Stephen Mann


Managing Editor, SelfCare

In 2014 SelfCare will begin a fourth year of publication. Since its foundation the journal has covered a broad range of issues – reflecting the enormous scope of subjects for which the concept of self-care has relevance. As with all journals, we can never predict with certainty what we will publish in the future, since this relies in part on the submissions we receive and how these fare with our reviewers. However your editors have identified a number of themes which we will cover in 2014 with invited articles and opinion papers. By briefly introducing some of these here, we hope to encourage submissions on the same themes, creating the potential for in-depth coverage of a subject. We also welcome suggestions for themes – especially from those with specialist knowledge of, or a passion for, a particular aspect of self-care. Themes identified so far include:

  • Behavioural aspects of self-care. The willingness and ability to practise self-care is profoundly influenced by an individual’s knowledge, personality and beliefs as well as by the health delivery systems and professionals with which they interact. What determines behaviour is complex and we aim to explore what is known and suggest areas for future research.
  • Technology and self-care. There has been an exponential growth in tools available to consumers to measure and monitor their health and to encourage healthy lifestyle choices. Are we witnessing the beginnings of a technology-driven self-care revolution? We plan to publish reviews of the developing technologies and what these might mean for the future.
  • Regulation of self-care.
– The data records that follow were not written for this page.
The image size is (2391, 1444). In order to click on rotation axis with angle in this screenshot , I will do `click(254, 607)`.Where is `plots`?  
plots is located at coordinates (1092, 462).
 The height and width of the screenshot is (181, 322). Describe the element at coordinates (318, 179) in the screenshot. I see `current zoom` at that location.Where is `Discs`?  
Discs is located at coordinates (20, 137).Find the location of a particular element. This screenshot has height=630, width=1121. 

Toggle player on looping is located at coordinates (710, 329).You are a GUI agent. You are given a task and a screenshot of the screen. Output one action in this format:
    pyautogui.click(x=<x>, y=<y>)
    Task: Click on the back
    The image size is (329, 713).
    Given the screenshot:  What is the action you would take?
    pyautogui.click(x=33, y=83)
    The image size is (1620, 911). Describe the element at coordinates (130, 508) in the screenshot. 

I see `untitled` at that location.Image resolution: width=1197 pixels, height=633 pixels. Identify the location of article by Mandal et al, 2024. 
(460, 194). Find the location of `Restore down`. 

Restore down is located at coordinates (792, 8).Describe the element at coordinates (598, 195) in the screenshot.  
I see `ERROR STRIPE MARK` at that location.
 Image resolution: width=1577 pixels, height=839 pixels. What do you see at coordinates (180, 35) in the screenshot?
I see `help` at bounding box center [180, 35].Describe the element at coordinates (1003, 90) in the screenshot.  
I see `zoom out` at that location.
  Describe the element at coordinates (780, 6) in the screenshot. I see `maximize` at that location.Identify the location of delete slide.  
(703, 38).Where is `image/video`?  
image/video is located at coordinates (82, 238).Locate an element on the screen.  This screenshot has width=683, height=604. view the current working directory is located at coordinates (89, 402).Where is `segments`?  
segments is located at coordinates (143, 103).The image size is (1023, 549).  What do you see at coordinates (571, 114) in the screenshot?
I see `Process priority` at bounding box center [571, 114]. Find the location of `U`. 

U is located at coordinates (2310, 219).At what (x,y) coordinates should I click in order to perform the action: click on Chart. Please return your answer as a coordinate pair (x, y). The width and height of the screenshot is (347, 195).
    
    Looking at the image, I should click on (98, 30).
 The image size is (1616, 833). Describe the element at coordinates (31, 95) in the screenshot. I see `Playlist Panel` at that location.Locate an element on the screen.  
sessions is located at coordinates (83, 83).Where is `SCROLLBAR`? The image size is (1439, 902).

The pace of change in providing access to medicines for self-management of disease has slowed in recent years on both sides of the Atlantic. Is this appropriate? Or does it reflect regulatory systems that are failing to recognise the potential for self-care to contribute to public health? We will continue to publish articles and reports from meetings where regulators and industry debate these issues.
  • Self-care in developed and developing economies. The relevance of self-care to health is global, but the particular strategies needed may be dependent on local culture, practices and infrastructure. In 2014 we will invite contributions from those with different perspectives from around the world.

In parallel with developing these themes, we plan to encourage more interaction with the community of professionals involved in self-care. No one group of healthcare professionals ‘owns’ self-care, and this can be both a strength and a weakness. It can be destructive and confusing when healthcare professionals disagree on elements of self-care, but conversely it can be very powerful when disparate groups come together and agree common messages.SelfCare plans to introduce a forum for professionals to express views on what they read in the journal and more generally on the evolving self-care environment. In turn we expect this to identify themes and topics which the journal will explore in published content.

Arguably, self-care has never been more relevant for global health. We hope these developments will continue to position SelfCare as the home of evidence and opinion on self-care in all its guises.